Databricks Integration

Neurolabs enables Databricks access to the Item Catalog and Image Recognition results for CPGs and ecosystem partners, bringing the Visual AI Layer inside the Lakehouse [1].

This guide covers how to use the Neurolabs ZIA Python SDK to store and manage image recognition results and catalog data with Databricks Notebooks & Unity Catalog. It includes a quickstart, sample code snippets for data processing, Unity Catalog integration and an end to end working example.

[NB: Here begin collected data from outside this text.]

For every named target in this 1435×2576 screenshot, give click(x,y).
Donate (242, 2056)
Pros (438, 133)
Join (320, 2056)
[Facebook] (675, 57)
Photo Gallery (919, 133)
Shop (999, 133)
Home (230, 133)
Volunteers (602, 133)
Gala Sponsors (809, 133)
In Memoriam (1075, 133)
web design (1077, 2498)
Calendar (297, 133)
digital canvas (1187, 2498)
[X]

If you'd like to learn more about the reports & dashboards Neurolabs Visual AI data enables, and how to create these using Databricks native visualisation tools, please reach out.

Quick Start

Overview of Neurolabs Databricks Integration Workflows

Neurolabs Databricks Integration Workflow

For a complete end to end workflow, clone the Neurolabs Blueprint notebook for populating Unity Catalog with IR Results: IR Results Neurolabs Ingestion [DB Integration].ipynb

High-Level Steps

Prerequisites - Prerequisites for setting up the integration
Setup Client Configuration - Initialize the ZIA client and configure authentication
Get IR Results - Fetch image recognition results or catalog data from Neurolabs
Setup Unity Catalog - Prepare Unity Catalog structure
Populate Unity Catalog - Convert and write results to Unity Catalog tables

Prerequisites
Installation
Setup Client
Get IR Results
Setup Unity Catalog
Populate Unity Catalog
Advanced Examples
Troubleshooting

Prerequisites

Setup Databricks workspace with Unity Catalog enabled.
Python 3.11+ runtime
Get access to Neurolabs Zia Platform and create an API key
Unity Catalog permissions for creating/updating tables

[Optional]

Install Databricks CLI

brew tap databricks/tap
brew install databricks

We recommend configuring Databricks Secrets with Neurolabs API Key at Workspace Level.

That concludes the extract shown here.